*PROBLEMS TO WORK ON*.
[1] Reproduce the part of the court opinion excerpt starting with "(3)    . . . any shotgun" and going on through "affirmed in part.", word for word.
[2] In the court opinion excerpt, what class of felony is a violation of any provision of N.C. Gen. Stat. § 14-288.8?

Va. Code Ann. § 18.2_299 (2004).
    N.C. Gen. Stat. § 14-288.8 provides, in pertinent part:
            (a)    Except as otherwise provided in this section, it is unlawful for any person to manufacture, assemble, possess, store, transport, sell, offer to sell, purchase, offer to purchase, deliver or give to another,or acquire any weapon of mass death and destruction.

            . . . .

            (c)    The term "weapon of mass death and destruction" includes:

                . . . .

                (3)    . . . any shotgun with a barrel or barrels of less than 18 inches in length or an overall length of less than 26 inches . . . .

                . . . .

            (d)    Any person who violates any provision of this section is guilty of a Class F felony.
The plain language of the two statutes indicates that any weapon violating the Virginia statute would also violate the North Carolina statute.
    We hold that the statutes are substantially similar for sentencing purposes under N.C. Gen. Stat. § 15A-1340.14(e). The trial court did not, therefore, err in classifying defendant's Virginia conviction as a Class F felony when calculating defendant's prior record level. Defendant's second assignment of error is, therefore, overruled.

    Dismissed in part; affirmed in part.
    Judges HUDSON and TYSON concur.
    Report per Rule 30(e).

Footnote: 1
    N.C. Gen. Stat. § 8-3(a) (2005) provides that a printed copy of a statute of another state is admissible as evidence of the statutory law of such state. State v. Morgan, 164 N.C. App. 298,309, 595 S.E.2d 804, 812 (2004), further provides that one aspect of the State's proof of substantial similarity for purposes of N.C. Gen. Stat. § 15A-1340.14(e) is a showing that the out-of-state statute presented to the trial court is unchanged from the version of the statute under which the defendant was convicted. The State, in this case, met this requirement. Accordingly, all citations in this opinion are to the most current printed version of the Virginia statutes.

*SUPPLIED INFORMATION*.
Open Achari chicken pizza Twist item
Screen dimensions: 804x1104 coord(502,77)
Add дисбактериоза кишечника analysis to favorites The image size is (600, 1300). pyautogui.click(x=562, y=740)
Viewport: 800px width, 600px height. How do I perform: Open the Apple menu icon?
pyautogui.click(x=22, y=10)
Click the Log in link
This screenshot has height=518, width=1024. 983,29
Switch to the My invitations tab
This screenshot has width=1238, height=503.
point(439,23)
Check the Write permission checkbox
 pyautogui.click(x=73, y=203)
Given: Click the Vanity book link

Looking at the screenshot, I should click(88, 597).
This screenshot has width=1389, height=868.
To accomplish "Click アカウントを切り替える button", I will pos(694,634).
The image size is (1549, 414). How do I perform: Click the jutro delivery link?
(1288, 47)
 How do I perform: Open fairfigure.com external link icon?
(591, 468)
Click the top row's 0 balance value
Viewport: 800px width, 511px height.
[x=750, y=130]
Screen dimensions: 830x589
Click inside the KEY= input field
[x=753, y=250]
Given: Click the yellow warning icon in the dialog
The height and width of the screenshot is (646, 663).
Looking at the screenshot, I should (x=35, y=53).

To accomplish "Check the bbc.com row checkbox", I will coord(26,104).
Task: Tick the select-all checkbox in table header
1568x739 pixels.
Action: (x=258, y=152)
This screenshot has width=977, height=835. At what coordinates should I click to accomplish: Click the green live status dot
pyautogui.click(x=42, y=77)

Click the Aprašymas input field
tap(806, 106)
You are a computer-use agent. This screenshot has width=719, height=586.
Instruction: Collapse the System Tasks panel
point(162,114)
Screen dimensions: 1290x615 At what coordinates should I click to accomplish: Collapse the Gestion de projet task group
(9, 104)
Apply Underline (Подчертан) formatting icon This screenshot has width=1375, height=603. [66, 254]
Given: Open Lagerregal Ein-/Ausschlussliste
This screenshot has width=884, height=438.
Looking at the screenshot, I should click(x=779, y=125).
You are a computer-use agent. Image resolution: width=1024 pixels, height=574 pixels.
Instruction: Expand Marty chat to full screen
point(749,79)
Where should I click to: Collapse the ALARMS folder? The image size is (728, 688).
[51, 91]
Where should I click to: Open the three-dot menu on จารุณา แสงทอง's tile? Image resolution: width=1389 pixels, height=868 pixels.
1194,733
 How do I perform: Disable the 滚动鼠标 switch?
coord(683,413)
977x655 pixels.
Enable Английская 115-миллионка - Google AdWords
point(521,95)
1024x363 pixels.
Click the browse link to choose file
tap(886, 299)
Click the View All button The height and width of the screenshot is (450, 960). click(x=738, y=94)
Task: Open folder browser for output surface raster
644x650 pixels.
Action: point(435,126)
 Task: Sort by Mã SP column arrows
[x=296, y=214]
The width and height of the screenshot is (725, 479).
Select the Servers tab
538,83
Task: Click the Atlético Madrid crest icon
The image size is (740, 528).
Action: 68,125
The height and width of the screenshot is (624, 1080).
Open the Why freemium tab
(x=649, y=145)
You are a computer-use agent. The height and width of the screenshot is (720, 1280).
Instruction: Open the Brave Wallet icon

*RESULTS IN ORDER*.
[1]
(3)    . . . any shotgun with a barrel or barrels of less than 18 inches in length or an overall length of less than 26 inches . . . .

                . . . .

            (d)    Any person who violates any provision of this section is guilty of a Class F felony.
The plain language of the two statutes indicates that any weapon violating the Virginia statute would also violate the North Carolina statute.
    We hold that the statutes are substantially similar for sentencing purposes under N.C. Gen. Stat. § 15A-1340.14(e). The trial court did not, therefore, err in classifying defendant's Virginia conviction as a Class F felony when calculating defendant's prior record level. Defendant's second assignment of error is, therefore, overruled.

    Dismissed in part; affirmed in part.

[2] A Class F felony.